Define the Chi Square distribution in terms of squared normal deviates

How does the shape of the Chi Square distribution change its degrees
of freedom increase?

The Chi Square Distribution is the distribution
of the sum of squared standard normal deviates. The degrees
of freedom of the distribution is equal to the number of standard
normal deviates being summed. Therefore, Chi Square with one degree
of freedom, written as χ^{2}(1), is
simply the distribution of a single normal deviate squared. The
area of a Chi Square distribution below 4 is the same as the area
of a standard normal distribution below 2 since 4 is 2^{2}.

Consider the following problem: you sample two scores
from a standard normal distribution, square each score, and sum
the squares. What is the probability that the sum of these two
squares will be six or higher? Since two scores are sampled, the
answer can be found using the Chi Square distribution with two
degrees of freedom. A Chi Square calculator can be used to find
that the probability of a Chi Square (with 2 df) of being six
or higher is 0.050.

The mean of a Chi Square distribution is its degrees
of freedom. Chi Square distributions are positively skewed, with
the degree of skew decreasing with increasing degrees of freedom.

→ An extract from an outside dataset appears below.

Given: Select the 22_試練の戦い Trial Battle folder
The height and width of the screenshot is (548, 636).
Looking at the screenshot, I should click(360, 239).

The Chi square distribution is very important because
many test statistics are approximately distributed as Chi square.
Two of the more commonly tests using the Chi square distribution
are tests of deviations of differences between theoretically
expected and observed frequencies (one-way tables) and the relationship
between categorical variables (contingency tables). Numerous other
tests beyond the scope of this work are based on the Chi Square
distribution.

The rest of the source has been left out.